SOURCE DATA:
********

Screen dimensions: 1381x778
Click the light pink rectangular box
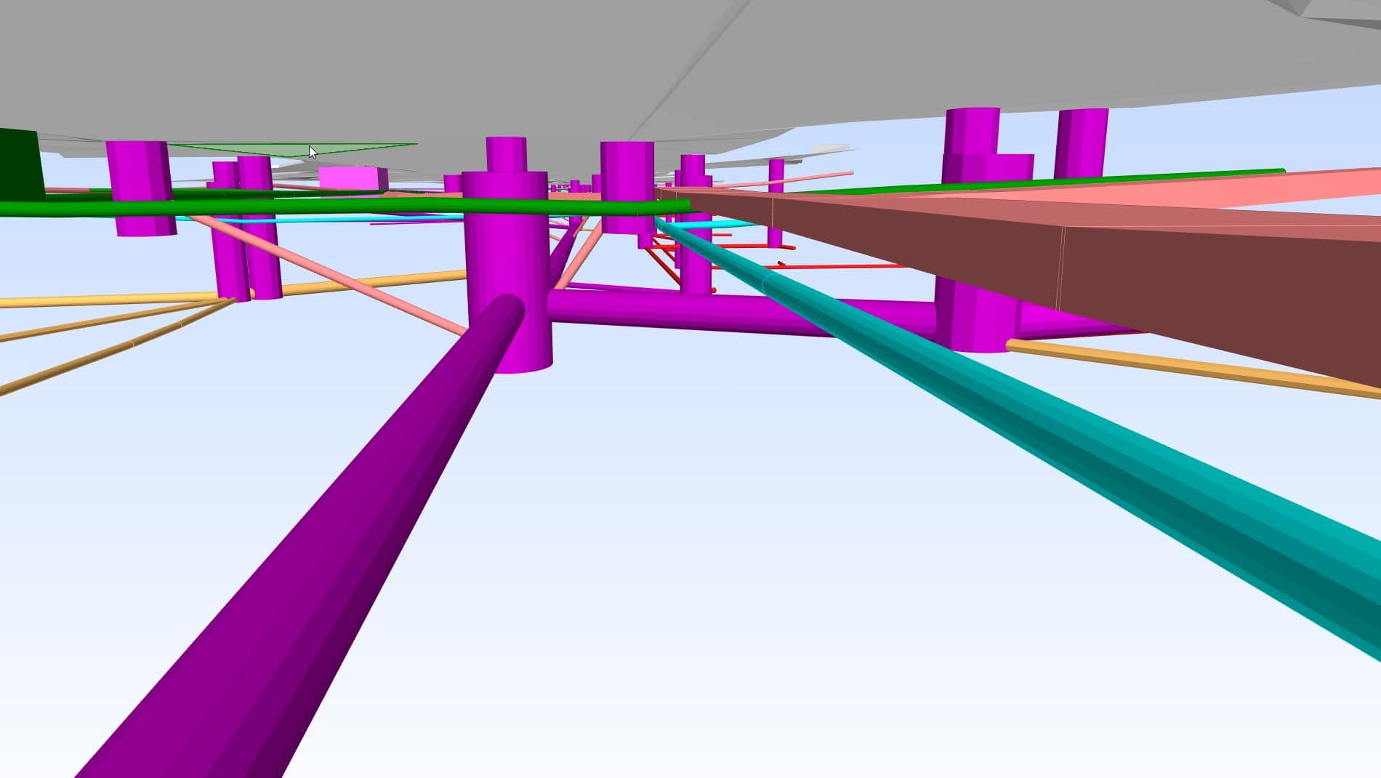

********

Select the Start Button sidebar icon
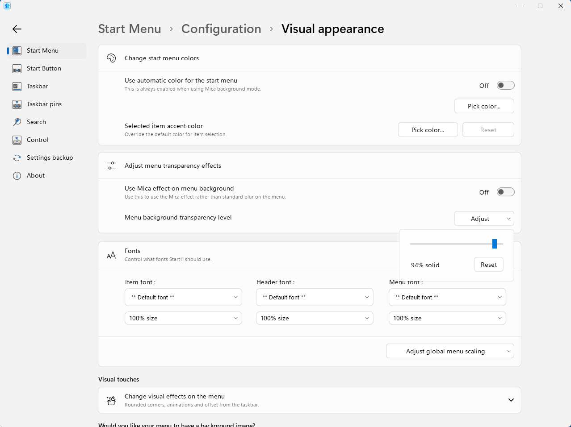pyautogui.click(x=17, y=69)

********

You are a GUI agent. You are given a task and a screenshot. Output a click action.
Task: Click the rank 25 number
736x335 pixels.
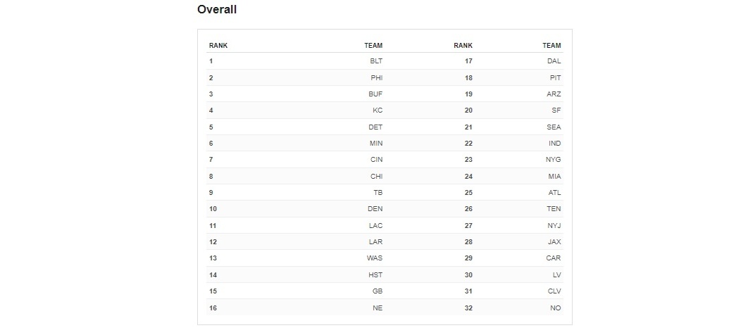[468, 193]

********

Looking at the entries above, can you reproduce exactly the lines from the one that holds "Screen dimensions: 1381x778" through the one that holds "Click the light pink rectangular box", and only those?

RESULT OF THE EXERCISE:
Screen dimensions: 1381x778
Click the light pink rectangular box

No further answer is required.